Two of these events (Bangladesh and Amtrak) have museums dedicated to them. But one momentous event in 1971 led to the construction of not one, but two, museums: the invention of Cup Noodles (known as Cup O' Noodles in the US until 1993) by Taiwanese-Japanese businessman Momofuku Ando.
The first, the Momofuku Ando Instant Ramen Museum, opened in 1999, in Ikeda in northern Osaka, Japan. It was popular enough to warrant an expansion in 2004. Popular exhibits include a recreation of the laboratory/hut in which Ando crafted his now-famous chicken ramen and an "Instant Noodles Tunnel" chronicling the history of the Cup Noodles. The Osakan museum looks humble and bunkerlike. Admission is free. The exhibits seem to be elaborate antechambers to the main attraction, a make-your-own Cup Noodle assembly line with an attached cafeteria.

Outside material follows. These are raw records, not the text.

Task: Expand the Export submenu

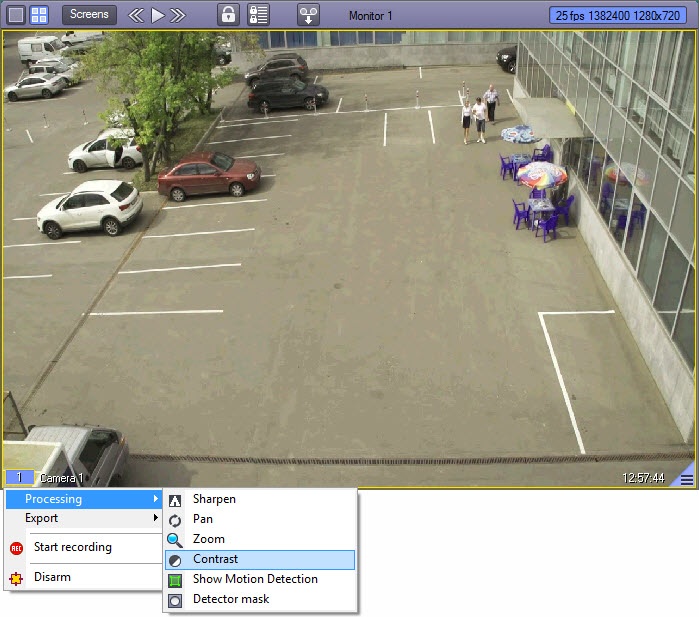Action: [x=82, y=518]
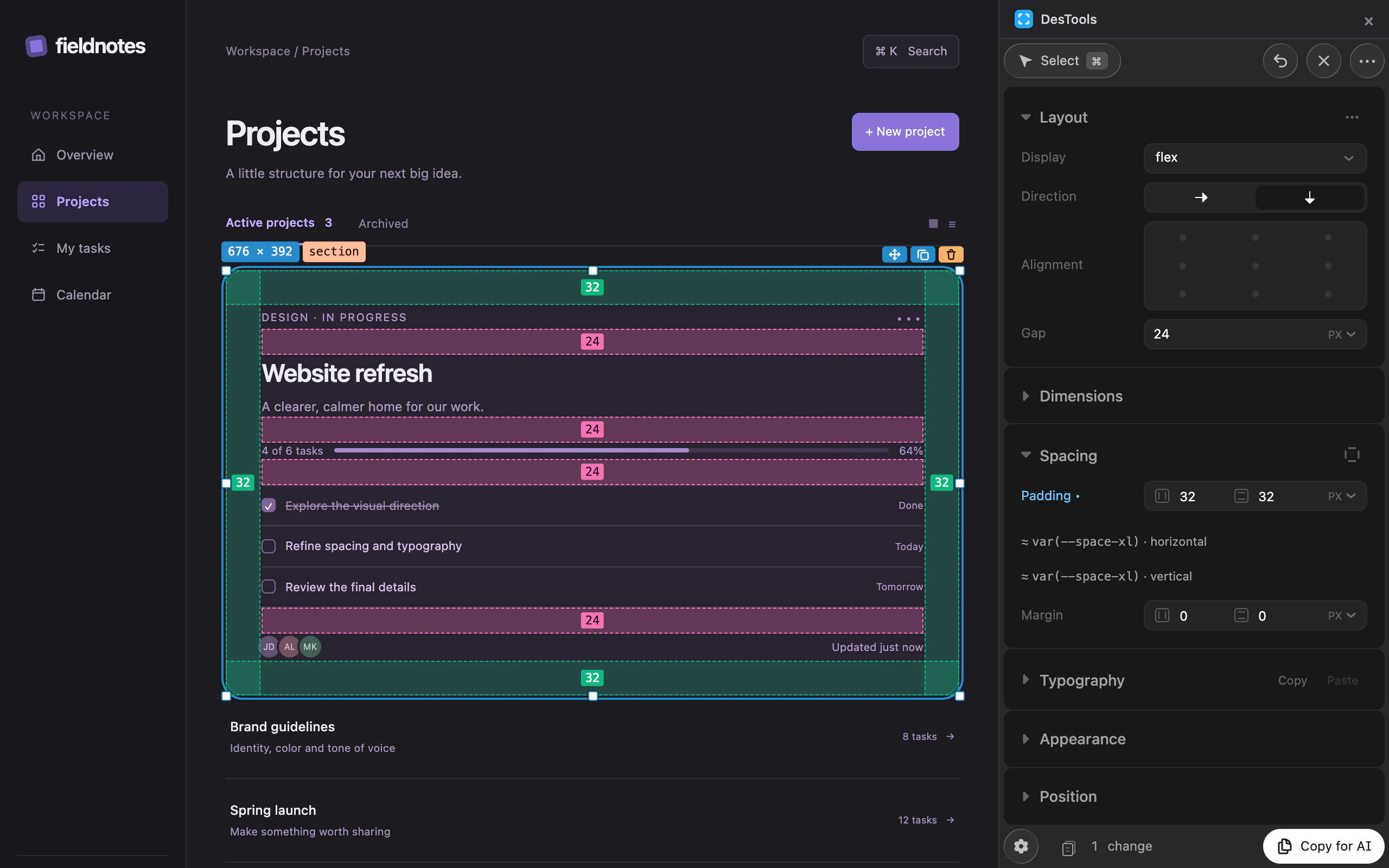Check the Refine spacing and typography task

tap(269, 546)
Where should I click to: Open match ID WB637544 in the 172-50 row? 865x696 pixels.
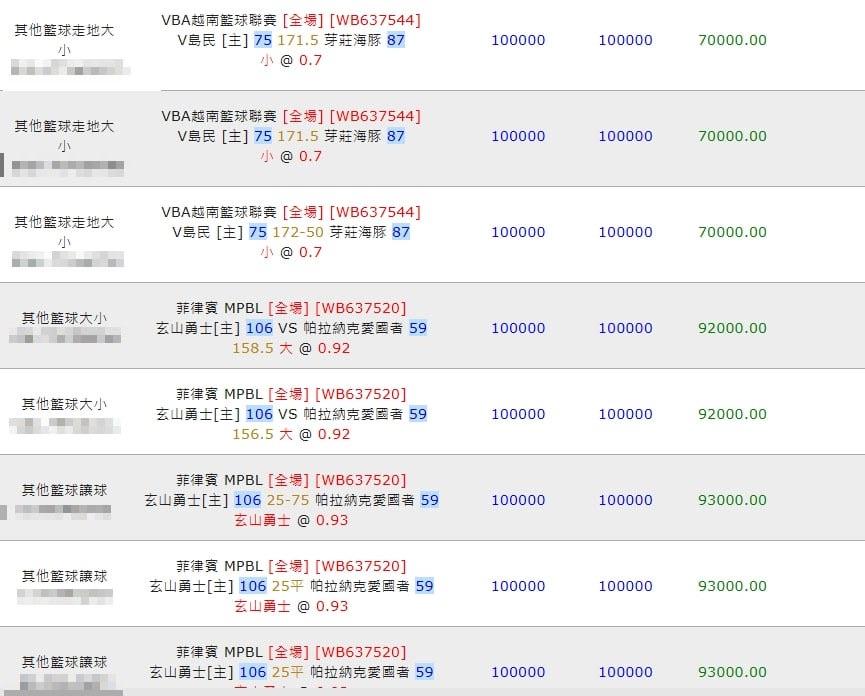[375, 212]
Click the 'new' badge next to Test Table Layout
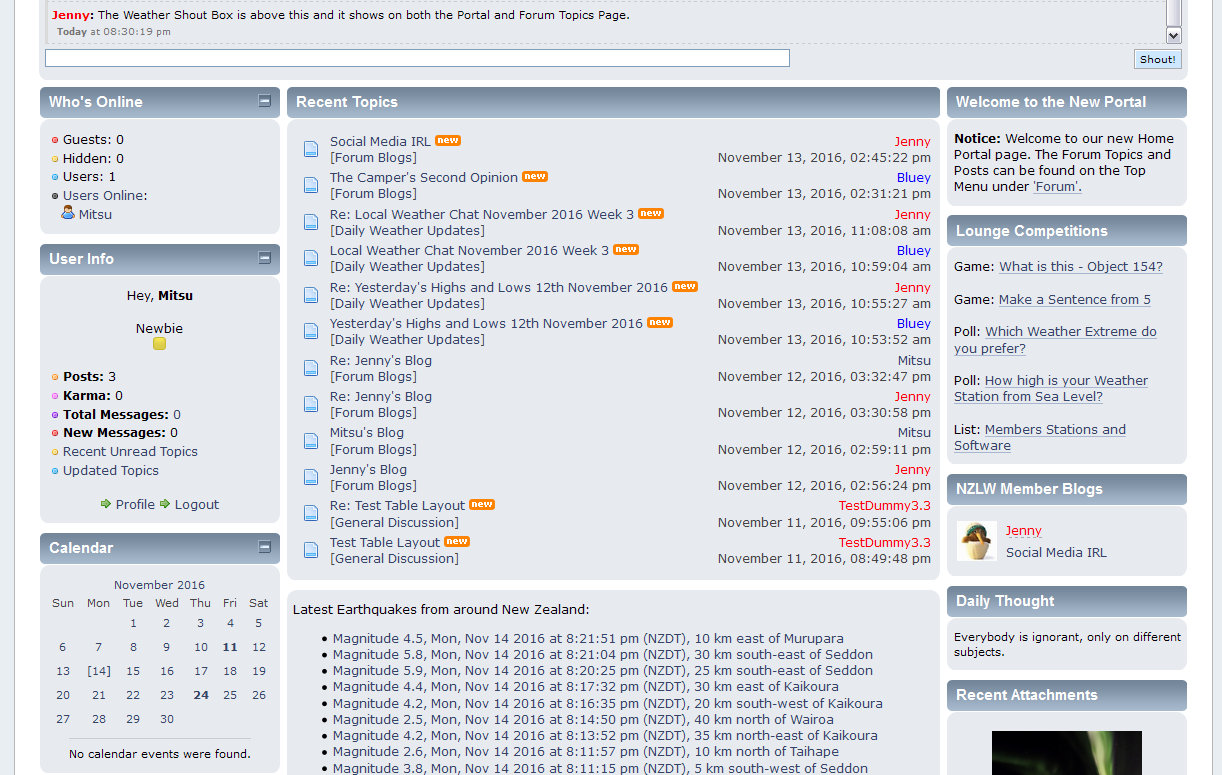 (457, 542)
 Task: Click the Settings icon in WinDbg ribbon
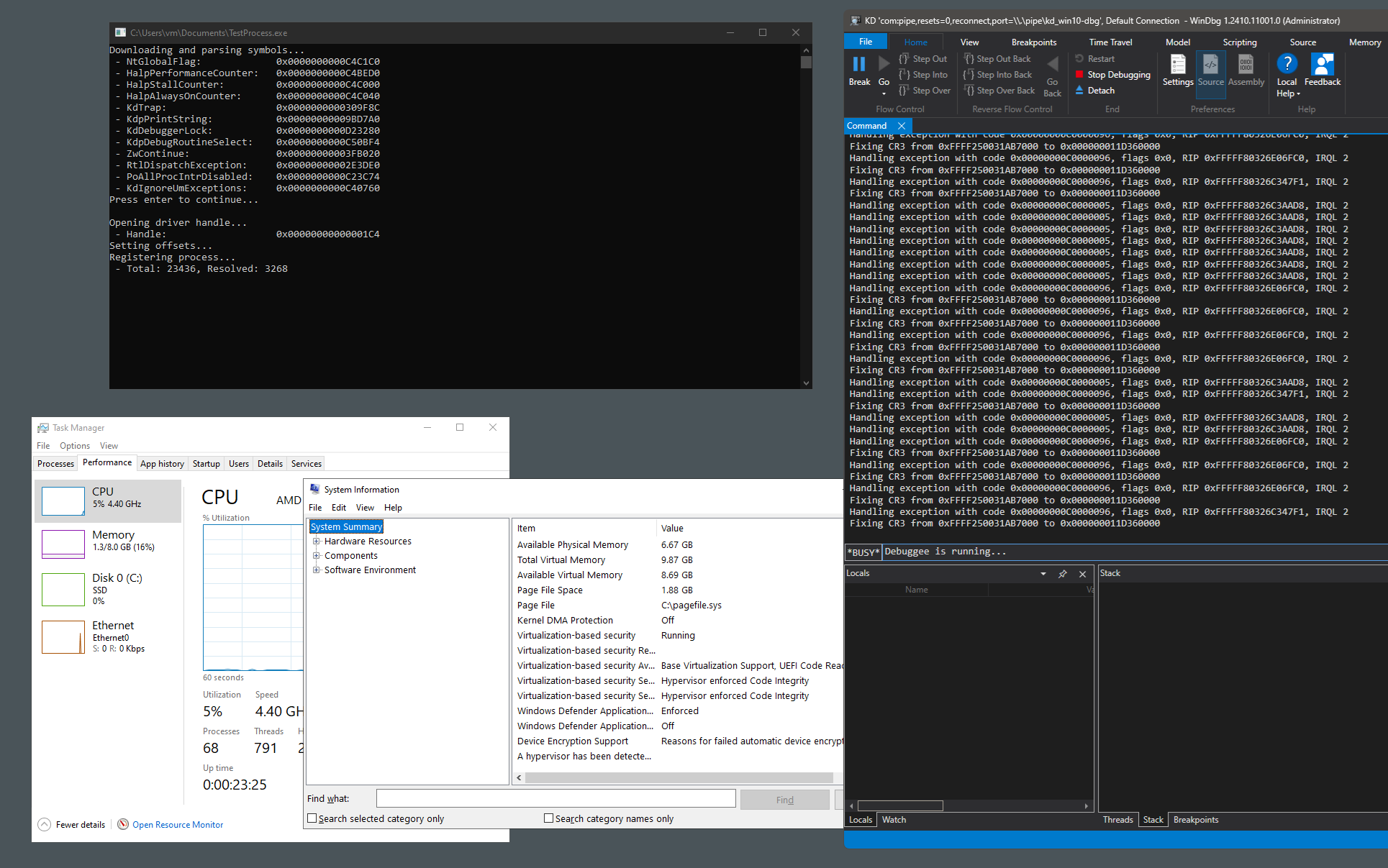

The second, which will be called the Cup Noodle Museum, opens next Saturday in Yokohama, just outside Tokyo, and is far more grand. It features both an attraction called "the History Cube" and a "Momofuku Theater" for showings of CG movies about Ando's life -- in addition to a make-your-own Cup Noodle bar like the one in Osaka. The museum's art director, Kashiwa Sato, is also in charge of graphic design for Japanese retail behemoth Uniqlo. Here's a rendering of the museum from its website:
The Cup Noodle Museum's opening coincides with a celebration for the 40th birthday of Cup Noodles, which will be held at the Yokohama Museum on Sunday the 18th. The museum's grandiosity seems puzzling in the context of a typical instant ramen meal, under fluorescent lighting in a dingy dormroom -- but apparently, there are a lot of those dormrooms around the world. Nissin Foods, the company that makes Cup Noodles, had total global revenues of $4.8 billion in 2011.